Persons with previous marijuana-related convictions for conduct now deemed legal or no longer criminal should not suffer from the collateral consequences of their now-lawful past “indiscretions.”  The intent behind my model marijuana expungement statute is to expedite and efficiently clear people’s criminal records.  The statute proposes the creation of a temporary Special Committee, an impartial panel of independent legal professionals who will create guidelines to ensure consistency for criminal record review for expungement and, in some cases, release from prison sentences, community supervision, or deferred adjudication—with an emphasis on fairness to the individual.  The New Leaf Program, for example, utilizes prosecutors from the District Attorney’s Office to guide individuals through the expungement process, but traditionally, prosecutors have been responsible for seeking convictions and punishment, along with justice for their community.  Prosecutors’ adversarial role can create tensions between preserving convictions and fairness to individuals with a record.  Each state’s legislature will determine the length of time a Special Committee should be formed based on the quantity and seriousness of criminal records subject to review.

My model statute will also help rebuild communities that are disproportionately affected by the War on Drugs and marijuana prohibition.  Expungement will reduce the cost of probation and imprisonment, as well as create a productive citizenry who will generate taxes.  Because there is a higher percentage of people of color arrested and convicted, it is more difficult for these individuals to break into the legal marijuana industry, which imposes barriers on people with a record.  Today, there are few entrepreneurs of color in leadership roles in marijuana businesses.  In Denver, Colorado, for example, white people make up 84% of dispensary ownership.  Access to this industry will allow more people of color to establish their own businesses, and marijuana taxes can be reinvested into community spaces and schools in areas hit hardest by the War on Drugs.

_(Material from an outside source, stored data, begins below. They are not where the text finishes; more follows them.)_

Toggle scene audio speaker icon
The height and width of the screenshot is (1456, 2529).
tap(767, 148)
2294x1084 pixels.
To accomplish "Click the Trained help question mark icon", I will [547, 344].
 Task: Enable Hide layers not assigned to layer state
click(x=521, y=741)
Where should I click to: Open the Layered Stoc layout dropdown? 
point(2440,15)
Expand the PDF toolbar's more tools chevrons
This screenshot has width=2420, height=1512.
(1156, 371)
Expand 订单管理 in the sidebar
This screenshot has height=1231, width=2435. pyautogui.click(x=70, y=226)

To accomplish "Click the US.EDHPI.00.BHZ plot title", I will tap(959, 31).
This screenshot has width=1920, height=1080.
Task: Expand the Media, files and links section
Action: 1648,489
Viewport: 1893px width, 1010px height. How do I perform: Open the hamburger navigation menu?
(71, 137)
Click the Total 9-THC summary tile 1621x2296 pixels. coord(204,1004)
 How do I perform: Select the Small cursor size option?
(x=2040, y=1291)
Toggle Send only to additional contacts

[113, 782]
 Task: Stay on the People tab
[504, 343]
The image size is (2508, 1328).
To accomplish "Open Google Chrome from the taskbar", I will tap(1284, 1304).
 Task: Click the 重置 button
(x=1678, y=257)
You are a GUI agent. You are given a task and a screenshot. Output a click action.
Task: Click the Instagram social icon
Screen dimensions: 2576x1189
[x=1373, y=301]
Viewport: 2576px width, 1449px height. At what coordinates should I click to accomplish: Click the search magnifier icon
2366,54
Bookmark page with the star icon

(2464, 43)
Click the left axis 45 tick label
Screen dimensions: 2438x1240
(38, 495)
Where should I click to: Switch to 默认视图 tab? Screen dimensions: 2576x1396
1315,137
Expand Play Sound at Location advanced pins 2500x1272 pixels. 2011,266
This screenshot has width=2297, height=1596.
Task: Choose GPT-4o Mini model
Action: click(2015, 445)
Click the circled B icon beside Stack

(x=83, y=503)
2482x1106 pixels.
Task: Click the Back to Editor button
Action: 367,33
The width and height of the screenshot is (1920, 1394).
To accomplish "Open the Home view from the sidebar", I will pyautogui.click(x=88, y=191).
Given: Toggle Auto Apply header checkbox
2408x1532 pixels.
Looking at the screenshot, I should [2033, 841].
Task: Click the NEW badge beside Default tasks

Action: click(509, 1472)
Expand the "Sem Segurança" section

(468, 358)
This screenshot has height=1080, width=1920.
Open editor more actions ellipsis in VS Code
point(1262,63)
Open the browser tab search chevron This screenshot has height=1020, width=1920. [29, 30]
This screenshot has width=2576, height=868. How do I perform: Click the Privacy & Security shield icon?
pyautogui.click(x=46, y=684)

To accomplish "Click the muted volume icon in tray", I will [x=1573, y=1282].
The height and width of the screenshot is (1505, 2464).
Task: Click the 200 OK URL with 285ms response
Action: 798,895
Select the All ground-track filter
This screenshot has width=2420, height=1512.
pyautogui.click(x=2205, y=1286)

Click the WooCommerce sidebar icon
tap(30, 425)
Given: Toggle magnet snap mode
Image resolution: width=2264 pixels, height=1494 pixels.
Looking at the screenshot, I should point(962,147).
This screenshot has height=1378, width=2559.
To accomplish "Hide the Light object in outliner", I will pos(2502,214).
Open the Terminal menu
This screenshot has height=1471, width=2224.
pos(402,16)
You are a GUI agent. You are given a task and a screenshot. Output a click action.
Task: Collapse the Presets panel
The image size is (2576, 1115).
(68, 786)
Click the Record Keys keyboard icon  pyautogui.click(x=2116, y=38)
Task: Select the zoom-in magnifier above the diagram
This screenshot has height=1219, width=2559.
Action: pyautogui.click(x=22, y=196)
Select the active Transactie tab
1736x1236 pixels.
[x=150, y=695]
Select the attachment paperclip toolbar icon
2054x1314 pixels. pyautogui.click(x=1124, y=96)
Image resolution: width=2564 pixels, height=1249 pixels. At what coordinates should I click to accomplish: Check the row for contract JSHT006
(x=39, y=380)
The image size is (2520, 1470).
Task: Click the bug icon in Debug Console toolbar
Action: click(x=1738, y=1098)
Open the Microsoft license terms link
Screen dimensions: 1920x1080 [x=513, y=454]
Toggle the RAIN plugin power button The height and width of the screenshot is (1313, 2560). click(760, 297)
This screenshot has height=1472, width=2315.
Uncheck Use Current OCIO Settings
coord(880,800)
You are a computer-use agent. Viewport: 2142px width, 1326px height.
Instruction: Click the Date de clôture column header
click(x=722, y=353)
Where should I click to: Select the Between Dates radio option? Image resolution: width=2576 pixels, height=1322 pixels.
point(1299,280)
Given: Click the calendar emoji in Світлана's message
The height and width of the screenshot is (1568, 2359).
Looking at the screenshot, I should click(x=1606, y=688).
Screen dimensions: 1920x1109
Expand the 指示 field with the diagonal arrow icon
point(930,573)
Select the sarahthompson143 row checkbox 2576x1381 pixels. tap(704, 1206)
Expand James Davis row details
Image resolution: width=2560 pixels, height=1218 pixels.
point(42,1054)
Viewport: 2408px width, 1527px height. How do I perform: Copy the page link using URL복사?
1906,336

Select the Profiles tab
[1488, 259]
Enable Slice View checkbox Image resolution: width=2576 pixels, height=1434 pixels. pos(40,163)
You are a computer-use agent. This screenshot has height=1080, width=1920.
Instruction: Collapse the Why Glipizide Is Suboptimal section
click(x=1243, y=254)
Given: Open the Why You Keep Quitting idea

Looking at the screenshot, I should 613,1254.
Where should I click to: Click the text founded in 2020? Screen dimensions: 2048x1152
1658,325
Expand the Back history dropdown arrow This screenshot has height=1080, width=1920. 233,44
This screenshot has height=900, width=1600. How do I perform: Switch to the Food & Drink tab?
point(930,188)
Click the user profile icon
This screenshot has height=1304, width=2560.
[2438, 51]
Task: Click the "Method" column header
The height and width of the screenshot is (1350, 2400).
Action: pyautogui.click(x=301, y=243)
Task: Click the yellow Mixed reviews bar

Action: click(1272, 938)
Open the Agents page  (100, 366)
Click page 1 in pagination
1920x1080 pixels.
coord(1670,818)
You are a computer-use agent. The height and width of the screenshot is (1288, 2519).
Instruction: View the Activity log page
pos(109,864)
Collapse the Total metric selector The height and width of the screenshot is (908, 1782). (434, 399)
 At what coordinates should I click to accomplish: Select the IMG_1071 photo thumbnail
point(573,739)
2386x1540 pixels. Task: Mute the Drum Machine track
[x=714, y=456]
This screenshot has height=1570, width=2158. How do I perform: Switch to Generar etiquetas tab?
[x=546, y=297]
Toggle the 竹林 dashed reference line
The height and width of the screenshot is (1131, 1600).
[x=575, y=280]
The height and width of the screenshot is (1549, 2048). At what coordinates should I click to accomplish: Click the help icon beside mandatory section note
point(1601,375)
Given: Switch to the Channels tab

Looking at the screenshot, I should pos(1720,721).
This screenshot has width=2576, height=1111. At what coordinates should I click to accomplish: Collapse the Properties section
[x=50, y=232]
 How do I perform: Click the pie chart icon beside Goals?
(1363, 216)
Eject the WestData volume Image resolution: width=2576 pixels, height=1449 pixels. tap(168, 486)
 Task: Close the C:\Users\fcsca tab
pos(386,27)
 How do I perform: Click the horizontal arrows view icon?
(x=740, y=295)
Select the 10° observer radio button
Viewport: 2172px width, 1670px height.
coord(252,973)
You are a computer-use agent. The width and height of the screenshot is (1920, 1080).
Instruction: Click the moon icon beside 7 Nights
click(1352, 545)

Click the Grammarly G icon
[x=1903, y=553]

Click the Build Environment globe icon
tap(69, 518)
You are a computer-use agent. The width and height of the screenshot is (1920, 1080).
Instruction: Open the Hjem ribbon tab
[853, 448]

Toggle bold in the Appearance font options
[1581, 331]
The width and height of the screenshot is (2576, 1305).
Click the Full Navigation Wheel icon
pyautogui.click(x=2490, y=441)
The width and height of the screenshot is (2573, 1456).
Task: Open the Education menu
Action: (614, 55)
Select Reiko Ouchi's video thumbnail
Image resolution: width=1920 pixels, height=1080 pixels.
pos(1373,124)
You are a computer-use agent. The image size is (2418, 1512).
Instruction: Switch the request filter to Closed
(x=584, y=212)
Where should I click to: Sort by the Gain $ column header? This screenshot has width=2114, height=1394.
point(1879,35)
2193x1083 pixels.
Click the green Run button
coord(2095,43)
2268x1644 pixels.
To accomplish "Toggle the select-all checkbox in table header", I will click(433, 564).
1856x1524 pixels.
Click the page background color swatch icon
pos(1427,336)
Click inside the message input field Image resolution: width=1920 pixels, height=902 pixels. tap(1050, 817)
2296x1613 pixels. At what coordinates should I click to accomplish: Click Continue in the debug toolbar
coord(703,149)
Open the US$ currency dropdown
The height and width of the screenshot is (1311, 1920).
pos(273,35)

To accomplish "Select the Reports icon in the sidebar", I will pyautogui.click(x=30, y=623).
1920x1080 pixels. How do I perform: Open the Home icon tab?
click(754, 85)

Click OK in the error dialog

Senator Booker’s Marijuana Justice Act of 2019 proposes automatic expungement on a revolutionary scale for possession and use offenses.  (CCRC Executive Director Margaret Love has pointed out that there may be some constitutional issues with the expungement mechanism as currently drafted.)  Additionally, the Act would require the Attorney General to withhold federal funds for the construction or staffing of jails or prisons from states that have not legalized marijuana and have disproportionate arrest or incarceration rates for marijuana-related offenses.  (The Act would not affect funding for recidivism-reduction programs or drug addiction treatment.)  While legalization on the federal level is still uncertain, states that continue to legalize and decriminalize marijuana have the power to enact their own expungement legislation that will allow individuals to rebuild their lives and start anew.

This post with developed with editorial guidance from CCRC staff.

Alana E. Rosen

Alana E. Rosen is a second-year law student at Texas Tech University School of Law. She is a Graduate Research Assistant for the Law Library and Managing Editor for the Texas Tech Law Review, Vol. 52. She was recently awarded Most Well-Researched Comment by the Law Review Board of Editors, Vol. 51.